Catching a Story Fish

Catching a StoryfishCatching a Storyfish by Janice N. Harrington
My rating: 5 of 5 stars

Reading this (note: as comprised of poetry, it needs to be read in text, not audio) was a small journey for me. Not really knowing what I was getting into I began unsure and with some criticism. The power of the verse didn’t stand up to poetry anthologies or masterpieces of lyric prose that I’ve read before. It didn’t compare to Shel Silverstein or, a little closer to its audience, “Please Bury Me in the Library,” either. But after a few pages one realizes that this book is story, and though the every-page-titled format might be reminiscent of those other genres, the real work to be appraised is the book as a whole. And in this scope my experience of the book was a definite success.
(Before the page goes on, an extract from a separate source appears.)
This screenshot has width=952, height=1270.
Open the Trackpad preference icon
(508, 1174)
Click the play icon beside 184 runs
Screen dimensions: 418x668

The book follows a child of perhaps 10 years of age. We see “Keet Keet” moved away from her Alabama home in an experience that is first confusing, then disorienting, then distressing. People make fun of her southern accent here and cause her to self-consiously stop her characteristic gabbing and story-telling. Harrington explores a variety of poetic forms as she expresses Keet’s experiences, including a glossary of poetic forms in the back of the book. While doing so she maintains the vocabulary-level of the youth that are the target audience of this book. The overall effect was a pleasant one: the pages turn like a good story, and the shift in modality causes the reader to experience the story in personal and thoughtful ways. The two moving dynamics of the book are Keet’s relationship with her grandfather, whose presence is the original singular benefit of her move to this new place, and her budding friendship with Allie-gator, another new-to-the-school child who has prevously learned to be self-conscious for her own reasons. Harrington develops both of these relationships with care and emotion, telling how story-stifled Keet recaptures what her grandfather calls “Storyfish,” and how (not coincidentally) this occurs in tandem with the development of friendship and courage and concern in her life.

While I won’t exalt Harrington as a poet, she definitely earns the right to be considered a great story teller for this. The use of poetry was refreshing and, most effectively, a powerful way of telling the story and reflecting the inner life and perception of Keet (and occasionally those around her). I look forward to discussing this book with my daughter, although I’ll have to wait until she is 8 or 10 years old and can recognize the nuance of the book. Also worth mentioning is the way this book gives language itself – poetry, storytelling, and even just words – full attention. This is a message I will happily share. Had Harrington demonstrated more sophistication of poetry and wording, I’m afraid she would have lost the approachability of the book for young readers. In other words, the book was instructive for its poetry and really amazing for its poetically-powered storytelling.